DISCUTINDO OS RESULTADOS

O presente estudo foi realizado com mulheres jovens, mães, que estão na fase reprodutiva e são infectadas pelo HIV. Essas mulheres tinham baixa escolaridade, baixa renda familiar, a maioria era do lar e não vivia em união estável.

Os dados epidemiológicos têm mostrado que, no Brasil, a maioria dos casos de aids em mulheres ocorre naquelas com baixa escolaridade e com ocupação menos qualificada. A distribuição da escolaridade, mesmo que indiretamente, mostrou-se um indicador da pauperização das pessoas acometidas pelo HIV, sendo mais evidente entre as mulheres(8). A diminuição do nível de escolaridade das pessoas infectadas (homens e mulheres) é evidente, entre as mulheres, que, desde o início da epidemia da aids, já apresentavam menor nível escolar em comparação aos homens(9). Esses dados encontrados na literatura correspondem aos achados desta pesquisa, no qual a maioria das entrevistadas não completou o ensino fundamental.
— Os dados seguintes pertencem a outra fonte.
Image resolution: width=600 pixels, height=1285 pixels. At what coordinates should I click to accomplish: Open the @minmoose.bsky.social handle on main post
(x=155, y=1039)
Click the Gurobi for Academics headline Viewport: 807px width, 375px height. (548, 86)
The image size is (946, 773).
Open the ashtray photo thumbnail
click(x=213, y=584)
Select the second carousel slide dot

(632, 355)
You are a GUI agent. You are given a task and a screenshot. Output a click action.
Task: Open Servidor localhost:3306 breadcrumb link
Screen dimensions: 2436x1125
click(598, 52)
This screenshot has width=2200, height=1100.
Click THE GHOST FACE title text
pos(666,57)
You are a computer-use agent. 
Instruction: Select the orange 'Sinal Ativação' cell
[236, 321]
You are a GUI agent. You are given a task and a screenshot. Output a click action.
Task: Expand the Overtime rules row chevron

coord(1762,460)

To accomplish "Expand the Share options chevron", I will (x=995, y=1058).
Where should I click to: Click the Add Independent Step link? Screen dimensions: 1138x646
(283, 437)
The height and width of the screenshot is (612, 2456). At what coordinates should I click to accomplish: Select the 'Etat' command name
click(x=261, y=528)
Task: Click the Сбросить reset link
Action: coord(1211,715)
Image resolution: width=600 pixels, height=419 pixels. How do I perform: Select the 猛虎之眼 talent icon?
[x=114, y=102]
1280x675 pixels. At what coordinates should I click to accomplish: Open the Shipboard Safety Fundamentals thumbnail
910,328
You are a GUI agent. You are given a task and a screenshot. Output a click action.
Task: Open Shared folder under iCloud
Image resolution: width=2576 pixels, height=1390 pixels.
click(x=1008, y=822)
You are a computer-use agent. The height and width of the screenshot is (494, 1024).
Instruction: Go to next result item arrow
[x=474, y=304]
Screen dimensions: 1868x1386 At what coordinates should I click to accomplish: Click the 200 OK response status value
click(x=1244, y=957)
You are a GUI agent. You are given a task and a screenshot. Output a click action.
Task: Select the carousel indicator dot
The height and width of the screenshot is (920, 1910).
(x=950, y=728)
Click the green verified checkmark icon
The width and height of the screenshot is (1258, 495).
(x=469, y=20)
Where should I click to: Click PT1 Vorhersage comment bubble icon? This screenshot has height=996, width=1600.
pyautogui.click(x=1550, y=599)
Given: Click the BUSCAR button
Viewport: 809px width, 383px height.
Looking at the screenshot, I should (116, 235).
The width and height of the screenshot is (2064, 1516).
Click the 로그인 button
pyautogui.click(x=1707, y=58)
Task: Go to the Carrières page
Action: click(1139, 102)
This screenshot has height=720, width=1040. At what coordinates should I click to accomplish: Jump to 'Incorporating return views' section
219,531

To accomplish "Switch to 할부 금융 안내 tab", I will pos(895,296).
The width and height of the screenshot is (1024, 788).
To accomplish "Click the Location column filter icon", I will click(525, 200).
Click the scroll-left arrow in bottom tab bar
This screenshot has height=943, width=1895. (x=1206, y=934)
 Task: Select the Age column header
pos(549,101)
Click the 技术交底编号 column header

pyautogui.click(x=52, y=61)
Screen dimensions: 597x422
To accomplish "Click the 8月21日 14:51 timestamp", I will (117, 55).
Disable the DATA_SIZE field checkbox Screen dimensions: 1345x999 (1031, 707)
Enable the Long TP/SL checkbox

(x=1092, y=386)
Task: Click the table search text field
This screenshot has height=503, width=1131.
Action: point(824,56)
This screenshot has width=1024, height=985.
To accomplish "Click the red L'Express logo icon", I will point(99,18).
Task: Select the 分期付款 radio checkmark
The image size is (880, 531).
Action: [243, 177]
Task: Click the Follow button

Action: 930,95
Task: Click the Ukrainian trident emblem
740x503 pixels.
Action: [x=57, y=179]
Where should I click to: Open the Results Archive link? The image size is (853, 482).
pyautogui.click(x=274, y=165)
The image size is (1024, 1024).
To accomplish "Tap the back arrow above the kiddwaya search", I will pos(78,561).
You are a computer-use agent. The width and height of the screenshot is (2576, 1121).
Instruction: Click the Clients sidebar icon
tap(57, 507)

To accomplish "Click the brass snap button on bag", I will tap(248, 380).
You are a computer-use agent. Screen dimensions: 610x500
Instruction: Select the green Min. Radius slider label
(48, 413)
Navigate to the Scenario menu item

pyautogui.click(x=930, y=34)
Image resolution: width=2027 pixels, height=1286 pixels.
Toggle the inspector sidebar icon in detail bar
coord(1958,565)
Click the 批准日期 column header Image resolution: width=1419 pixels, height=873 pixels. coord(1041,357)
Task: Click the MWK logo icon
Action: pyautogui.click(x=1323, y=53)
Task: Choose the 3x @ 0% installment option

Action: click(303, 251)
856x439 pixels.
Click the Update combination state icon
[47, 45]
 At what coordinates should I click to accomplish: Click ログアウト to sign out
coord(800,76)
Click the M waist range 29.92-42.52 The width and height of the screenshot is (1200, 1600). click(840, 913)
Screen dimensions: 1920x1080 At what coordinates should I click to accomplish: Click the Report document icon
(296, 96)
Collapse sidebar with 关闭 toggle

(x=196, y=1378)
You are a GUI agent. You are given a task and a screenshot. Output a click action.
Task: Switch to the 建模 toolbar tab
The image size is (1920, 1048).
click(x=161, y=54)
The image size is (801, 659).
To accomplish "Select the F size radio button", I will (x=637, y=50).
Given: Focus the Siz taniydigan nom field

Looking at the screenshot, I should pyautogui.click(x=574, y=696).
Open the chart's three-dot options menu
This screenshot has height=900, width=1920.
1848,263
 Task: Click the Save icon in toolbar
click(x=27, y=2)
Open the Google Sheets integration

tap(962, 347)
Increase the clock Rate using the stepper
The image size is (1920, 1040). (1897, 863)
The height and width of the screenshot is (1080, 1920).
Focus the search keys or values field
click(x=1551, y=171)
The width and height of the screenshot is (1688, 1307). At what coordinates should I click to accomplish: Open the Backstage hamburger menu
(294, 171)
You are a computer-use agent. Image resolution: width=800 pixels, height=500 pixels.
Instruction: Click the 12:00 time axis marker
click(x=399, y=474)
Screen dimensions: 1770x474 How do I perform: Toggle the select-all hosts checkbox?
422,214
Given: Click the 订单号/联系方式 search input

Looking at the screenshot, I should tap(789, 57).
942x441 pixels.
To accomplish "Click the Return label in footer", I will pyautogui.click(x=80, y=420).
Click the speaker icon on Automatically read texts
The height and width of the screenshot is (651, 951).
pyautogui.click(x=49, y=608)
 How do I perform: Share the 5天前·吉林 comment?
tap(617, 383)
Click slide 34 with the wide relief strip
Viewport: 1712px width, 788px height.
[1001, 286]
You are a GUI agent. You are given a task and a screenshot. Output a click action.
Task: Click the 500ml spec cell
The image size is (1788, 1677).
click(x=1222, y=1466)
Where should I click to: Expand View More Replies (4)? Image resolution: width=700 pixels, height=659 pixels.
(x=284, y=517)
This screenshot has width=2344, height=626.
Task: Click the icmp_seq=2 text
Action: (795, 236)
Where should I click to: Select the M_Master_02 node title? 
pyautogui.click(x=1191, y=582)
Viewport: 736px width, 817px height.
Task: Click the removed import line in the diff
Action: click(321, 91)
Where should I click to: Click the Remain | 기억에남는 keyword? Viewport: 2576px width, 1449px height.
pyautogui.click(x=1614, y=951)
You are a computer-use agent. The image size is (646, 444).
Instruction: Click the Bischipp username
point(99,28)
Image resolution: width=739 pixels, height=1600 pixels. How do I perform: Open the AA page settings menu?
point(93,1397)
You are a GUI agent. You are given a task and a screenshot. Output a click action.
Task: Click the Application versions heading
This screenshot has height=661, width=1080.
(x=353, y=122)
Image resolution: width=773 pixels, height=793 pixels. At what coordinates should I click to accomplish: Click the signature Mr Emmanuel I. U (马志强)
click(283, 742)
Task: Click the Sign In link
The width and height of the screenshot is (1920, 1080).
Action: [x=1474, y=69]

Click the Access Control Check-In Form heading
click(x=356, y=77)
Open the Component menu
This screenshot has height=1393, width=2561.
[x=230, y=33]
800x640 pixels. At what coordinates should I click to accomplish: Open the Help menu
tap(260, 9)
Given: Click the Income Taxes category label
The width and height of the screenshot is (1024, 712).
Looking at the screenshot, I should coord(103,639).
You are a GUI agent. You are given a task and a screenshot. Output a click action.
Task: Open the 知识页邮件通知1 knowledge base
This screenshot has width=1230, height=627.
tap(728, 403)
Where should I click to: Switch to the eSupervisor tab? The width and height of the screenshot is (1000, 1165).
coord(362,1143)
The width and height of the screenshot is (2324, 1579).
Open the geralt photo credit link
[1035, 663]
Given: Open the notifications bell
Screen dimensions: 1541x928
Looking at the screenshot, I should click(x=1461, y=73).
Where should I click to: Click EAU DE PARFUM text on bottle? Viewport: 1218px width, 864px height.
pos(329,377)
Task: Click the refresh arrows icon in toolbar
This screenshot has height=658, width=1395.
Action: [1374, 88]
Paralelamente a essa situação, ocorre empobrecimento crescente da população acometida pela aids. Na amostra, também se encontrou maior número de respondentes com baixa renda familiar mensal. Esses achados correspondem aos dados oficiais sobre o envolvimento da mulher com baixa renda e reduzida escolaridade na epidemia de aids, no País.

Apesar de a transmissão vertical ser uma realidade, observou-se que as mulheres que tiveram de quatro a cinco gestações anteriores estavam novamente grávidas, ainda que apresentassem risco da transmissão ao filho . Por outro lado, as três gestantes que planejaram a gravidez referiram que queriam gerar um filho e ser mães, mesmo sendo portadoras do HIV. Acreditavam, assim como as demais, que com o tratamento médico e medicamentoso, conseguiriam gerar um bebê saudável e não infectado.

Essas gestantes referiram, também, que, estando grávidas, e comparavam-se a qualquer outra grávida que não fosse portadora do HIV. Relataram que somente a medicação as diferenciava, pois se sentiam bem estando grávidas e acreditavam no nascimento de uma criança saudável, ou seja, um filho com sorologia negativa.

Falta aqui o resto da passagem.